Planting Seeds of Information: Creating a Digital Natural History Collection
Grantee: Butler University
Grant: 2011 Grants to States (sub-award through Indiana State Library)
Pictured: IUPUI Library Digital Initiatives Technician assistant, Lucy Grogg, captures an image of each herbarium sheet
Rebecca Dolan, Director, Friesner Herbarium
“Having our images available online has been of tremendous benefit to researchers around
the state, the country, and the world. They now have the ability to look at any specimen and
the associated data without having to leave their offices.”
-- Marcia Moore, Friesner Herbarium Assistant
Herbaria are collections of pressed and dried plant specimens, which are valuable for scientific and historic studies because they document the time period and distribution of local flora. Butler University in Indianapolis, Indiana, has a collection of more than 100,000 specimens in its Friesner Herbarium, over half of which were collected in Indiana. These specimens were stored in cabinets, each carefully labeled in a standard format, documenting the location and date of the collection, a description of the habitat, and the county where the plant grew.
However, public awareness about this collection was low, and individuals had to visit the herbarium to access and study the plant specimens. Resources about Indiana plant life in general were also lacking; the last book published about the entire flora of Indiana was in 1940, and it’s out of print.
Over the years, Butler students helped to a build a database with the specimens’ label information. But, it wasn’t until the herbarium found a way to shoot images of the specimens and post them online in a searchable format that the potential of this vast collection was unleashed.
Digitizing Decades of Flora
The herbarium received a grant from Indiana State Library through the IMLS Grants to States program to create a digital collection. The goal of the project, developed through a partnership between Butler University and Indiana-Purdue University Indianapolis (IUPUI), is to capture and make available online full-color digital images of Indiana plant specimens from the past and present.
Butler students – many of whom were biology majors – assisted in retrieving, packing, and filing specimens, while IUPUI provided the technology resources needed for photographing the specimens. Library science students aided in digitization, after Friesner Herbarium staff learned that one of Butler’s librarians knew how to use online database management systems that could handle the collection – just the help they needed. “Librarians are on the forefront of digitization efforts working to make information available online,” said Rebecca Dolan, Friesner Herbarium Director.

▶ **Excerpted data**:
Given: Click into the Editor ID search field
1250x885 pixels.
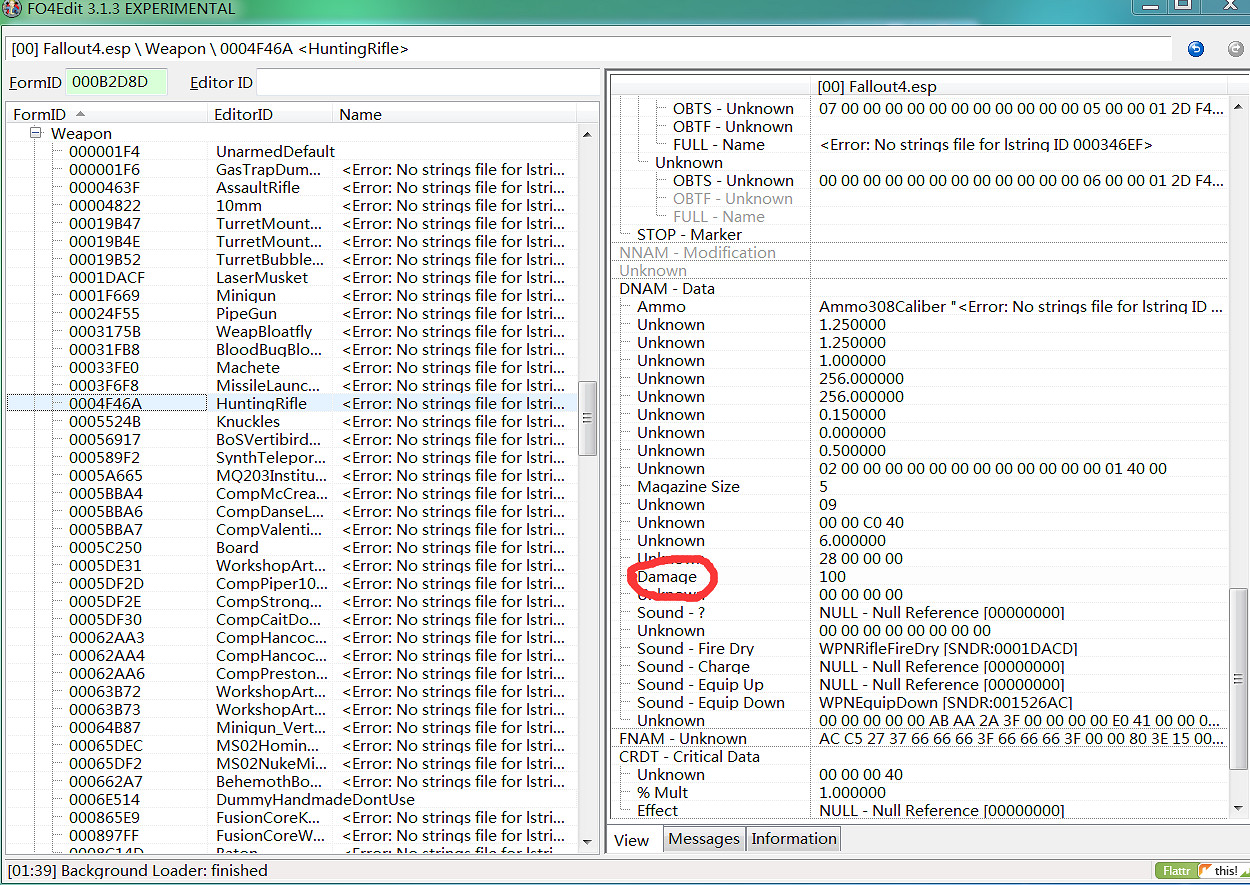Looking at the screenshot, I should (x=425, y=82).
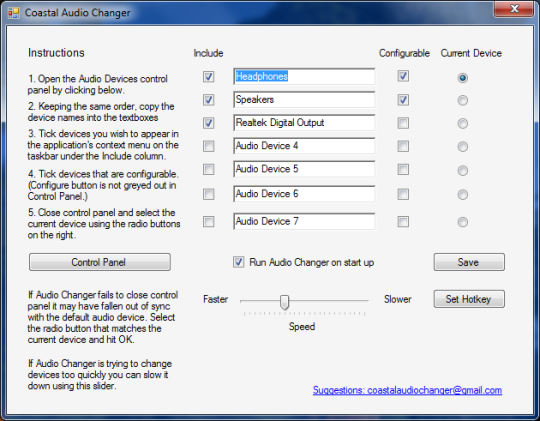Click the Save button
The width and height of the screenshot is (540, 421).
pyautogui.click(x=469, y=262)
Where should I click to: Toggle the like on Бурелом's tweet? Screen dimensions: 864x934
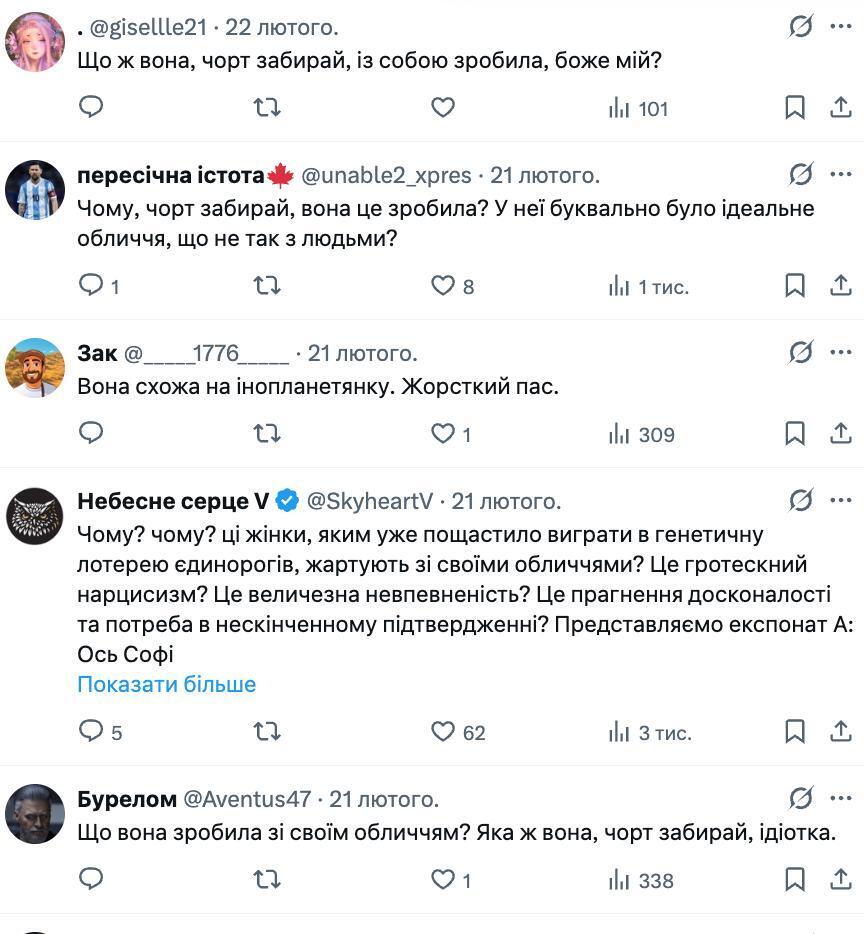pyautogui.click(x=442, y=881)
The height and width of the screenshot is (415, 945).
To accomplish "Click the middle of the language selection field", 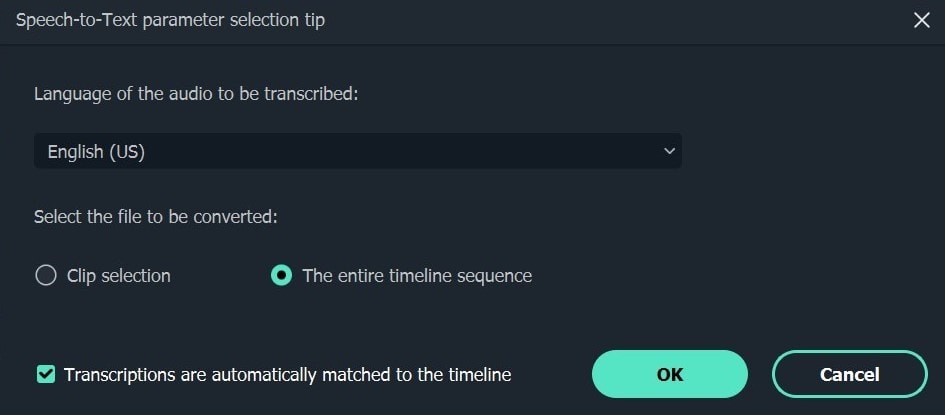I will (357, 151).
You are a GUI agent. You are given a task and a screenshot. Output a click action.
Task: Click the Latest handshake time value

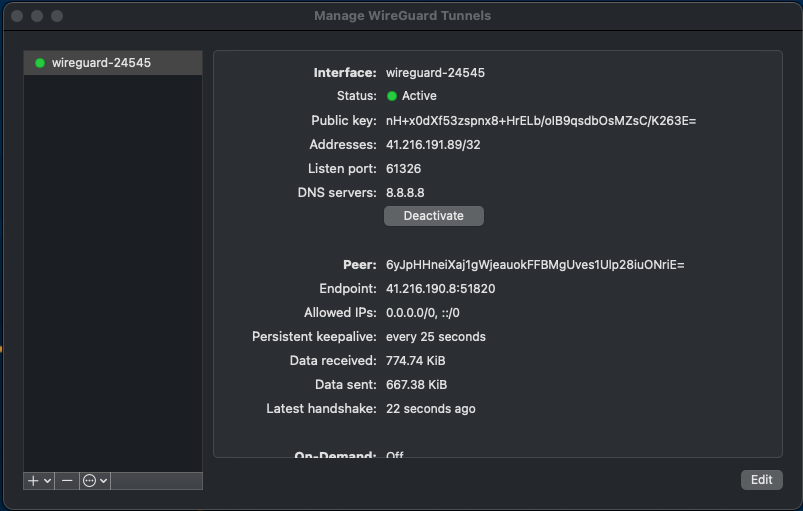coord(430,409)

---

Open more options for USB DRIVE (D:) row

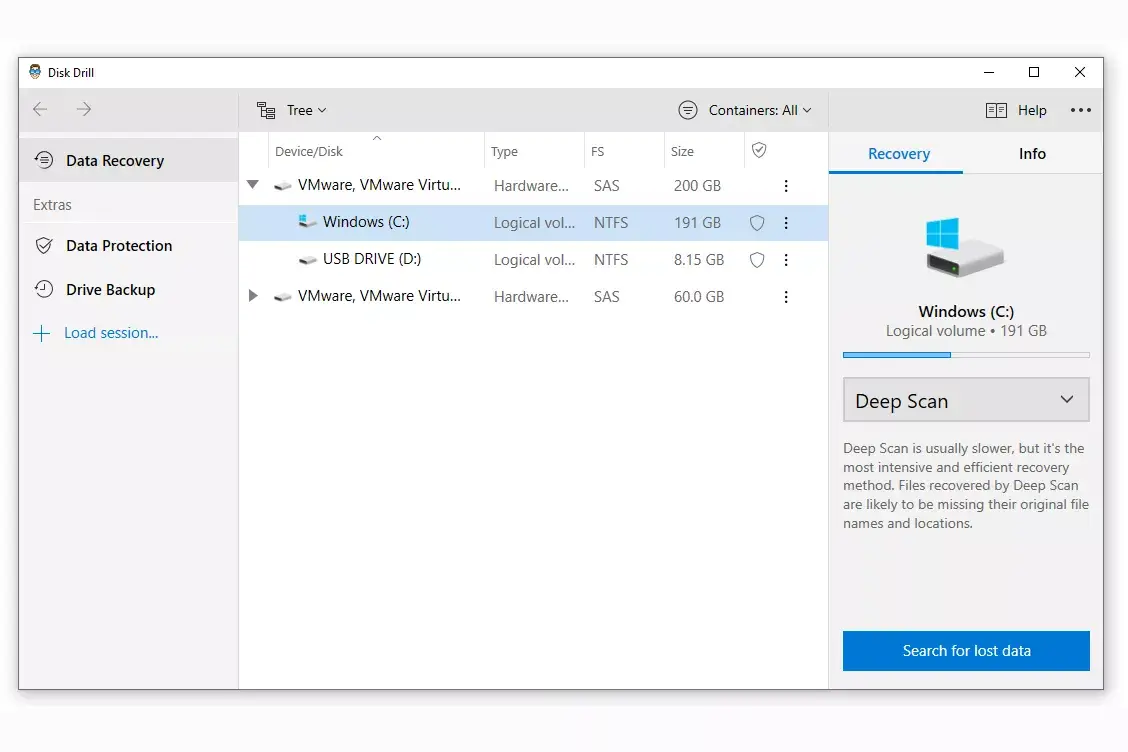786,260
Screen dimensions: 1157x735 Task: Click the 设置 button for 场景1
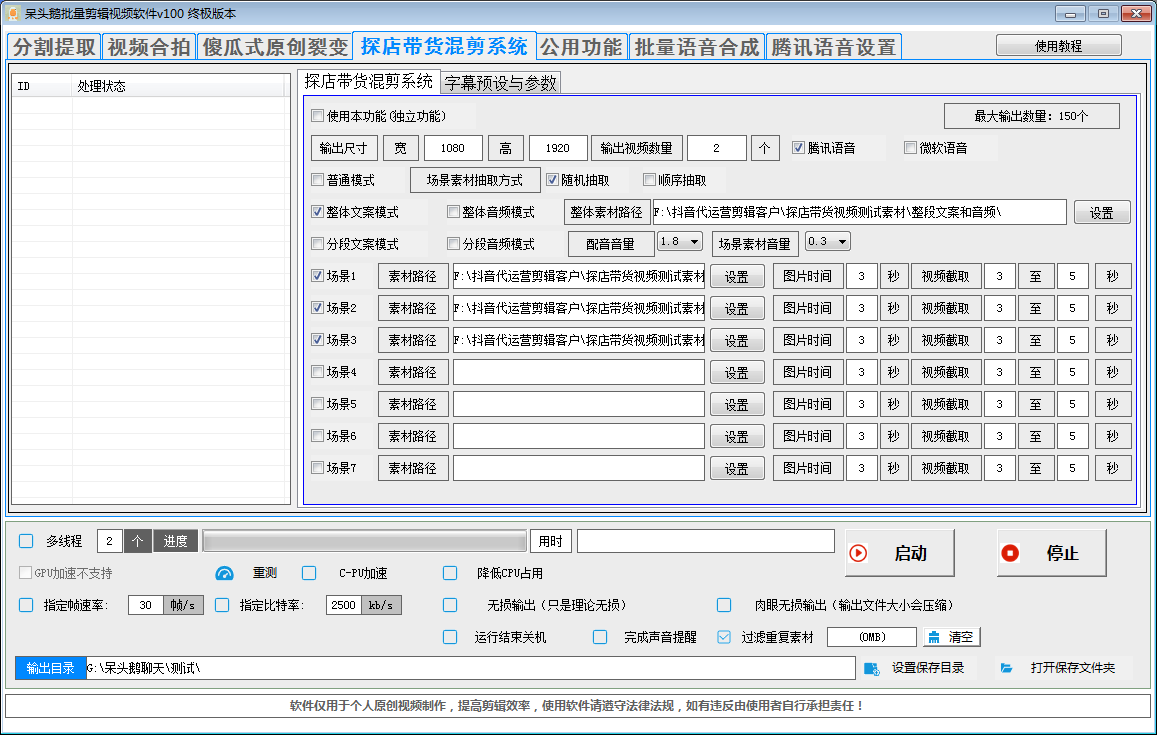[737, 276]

---

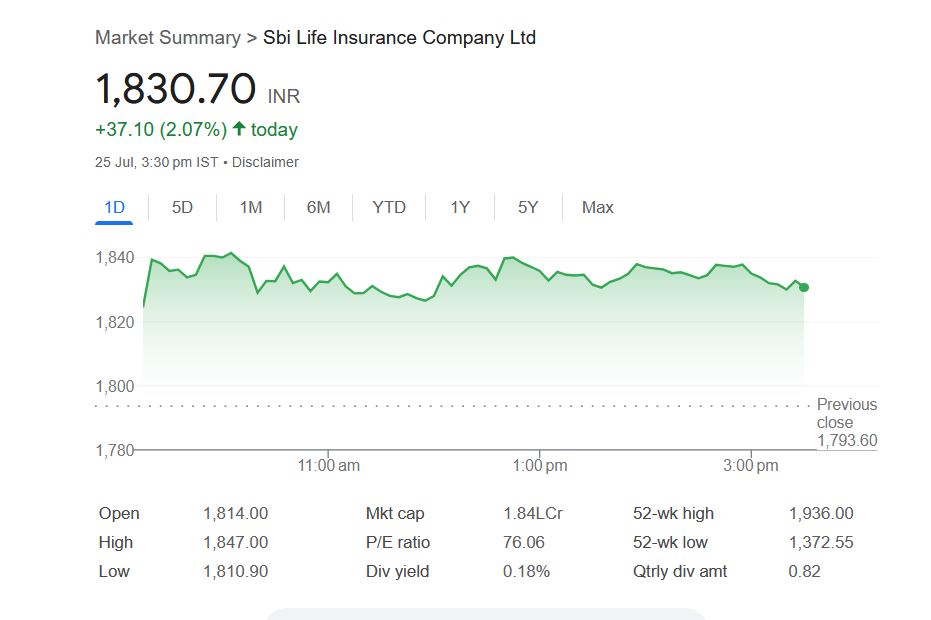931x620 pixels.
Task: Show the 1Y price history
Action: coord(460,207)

▶ **Exercises to complete**:
1. Condense the paragraph beginning "Herbaria are collections of pressed" from the Friesner Herbarium text above into a bulleted list that keeps its main facts.
2. Extend the Friesner Herbarium text, picking up right after its final sentence.

▶ **Task-by-task outputs**:
1.
- Herbaria are collections of pressed and dried plant specimens.
- They are valuable for scientific and historic studies because they document the time period and distribution of local flora.
- Butler University in Indianapolis, Indiana, holds more than 100,000 specimens in its Friesner Herbarium, over half of them collected in Indiana.
- The specimens were stored in cabinets, and each was labeled in a standard format.
- Each label records the location and date of collection, a description of the habitat, and the county where the plant grew.

2.
Butler Herbarium and library staff worked with students to create high-quality digital images of each specimen. These detailed, full-color scans allow students and researchers to study the features of plants while reducing handling of the fragile specimens. Visitors to the digital collection are able to utilize the images and metadata and narrow their searches by species, location, and time period.
Linking Botany, History, and Everything in Between
The project, which is still underway, has made available to the public volumes of data from fourteen of Indiana’s largest and most common plant families. In addition to facilitating access, the digitization has helped to promote awareness of the collection and appreciation of the wide diversity of plant life within the state of Indiana. Because the majority of the collecting was done from the 1920s through the 1940s, the collection serves as an important historical record.
Although the catalog hasn’t been completed yet, the project has already yielded valuable results for a variety of users. Because the information is now searchable, researchers can better use the collection to determine which species were known to grow in each county throughout the years. Local high school students studying environmental science also used the digital collection to study invasive species by tracking the spread of plants in Indiana and observing where and when they were collected, contrasting the information with another collection about rare plants.
The Friesner Herbarium also developed related materials made possible through digital records, including lesson plans for teachers to use in the classroom to study herbaria. Professional botanists conducting research through the herbarium have commented that these are the best images they have seen, and nature photographers use the collection to help identify plants they have photographed. Artists have also used it to source images for their artwork.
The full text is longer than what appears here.